Saint-Sulpice. Avant-dernière station. 12 h 20. Ils auraient largement le temps. A Montparnasse Bienvenue, tout ce que le wagon comptait encore de sacs et de valises descendit. Il y avait gros à parier qu’une bonne partie de ceux-là se retrouverait dans le même train. Un tapis roulant les cueillit presque en bas du métro. Ils n'avaient même plus besoin de marcher maintenant ; on prenait leurs pas en main. On était là pour les mettre sur leurs rails et pour qu'ils ne se posent pas de question.

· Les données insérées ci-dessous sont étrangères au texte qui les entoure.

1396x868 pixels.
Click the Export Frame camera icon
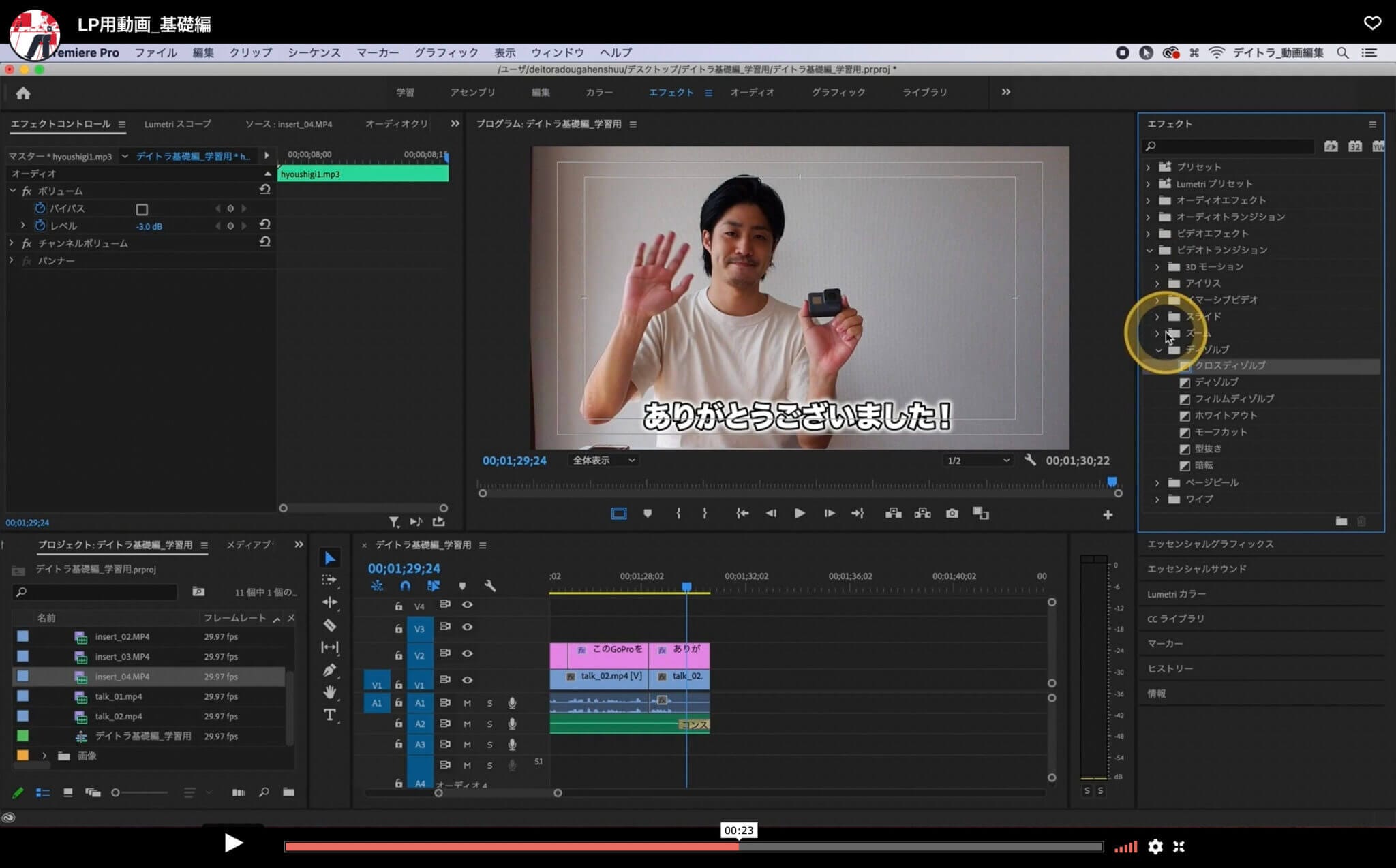pos(952,514)

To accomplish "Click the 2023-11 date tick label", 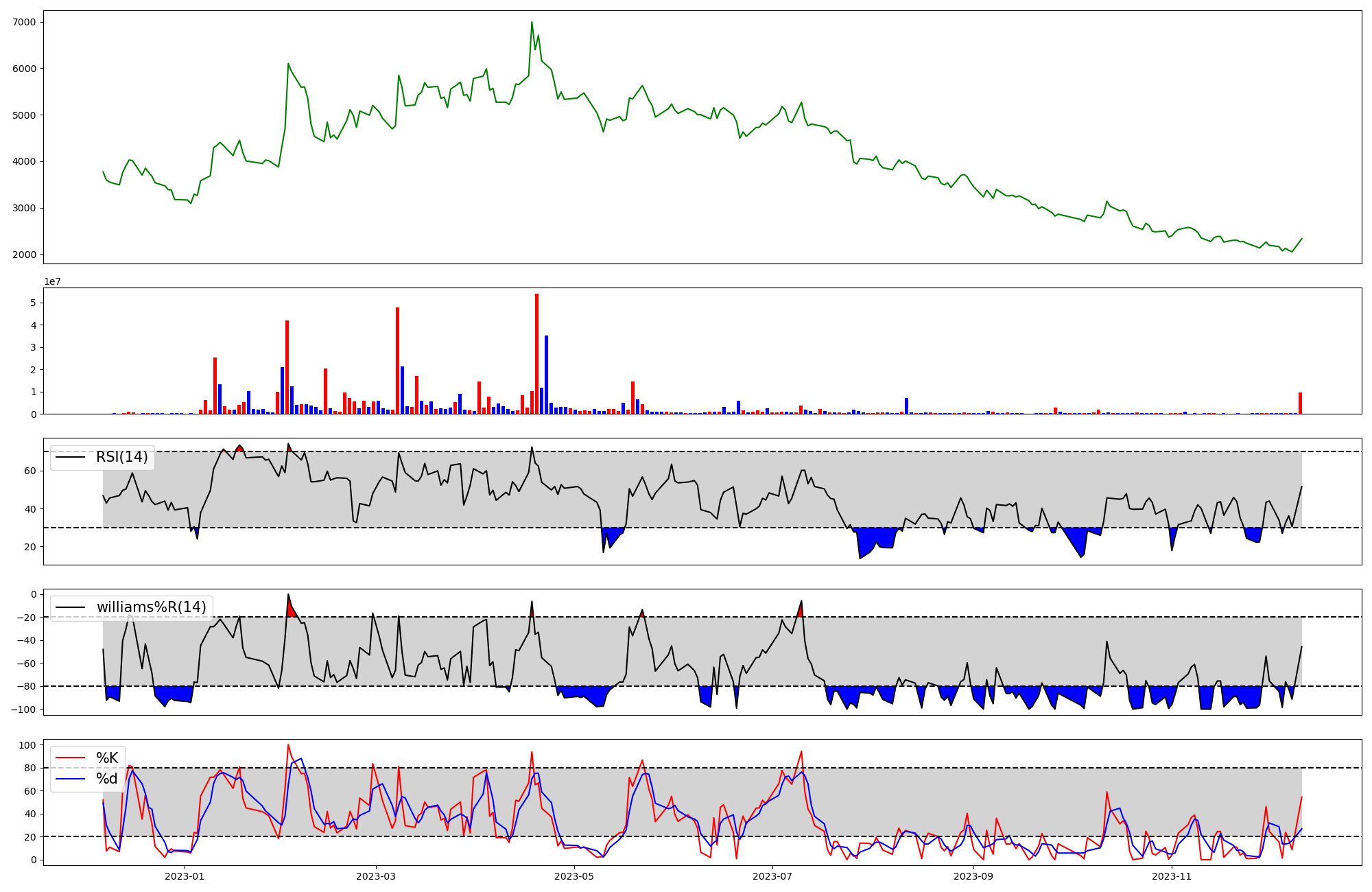I will (x=1172, y=876).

S'il avait conservé un reste d'amour-propre, Ronan aurait arrêté le tapis au milieu de la page, les gens auraient repris leurs sacs et seraient allés au bout de la ligne à pied.
Il dut s'y reprendre à deux fois pour faire passer les skis sous le portique marquant la fin de la zone de validité des tickets de métro. Certes, ces portiques ne devaient pas voir passer beaucoup de ces encombrants bagages, au contraire de leurs collègues de la gare de Lyon.
Ils s'arrêtèrent enfin sur le quai, face aux trains en partance pour le Grand Ouest. Ils étaient allés jusque-là, ils ne rebrousseraient pas chemin maintenant.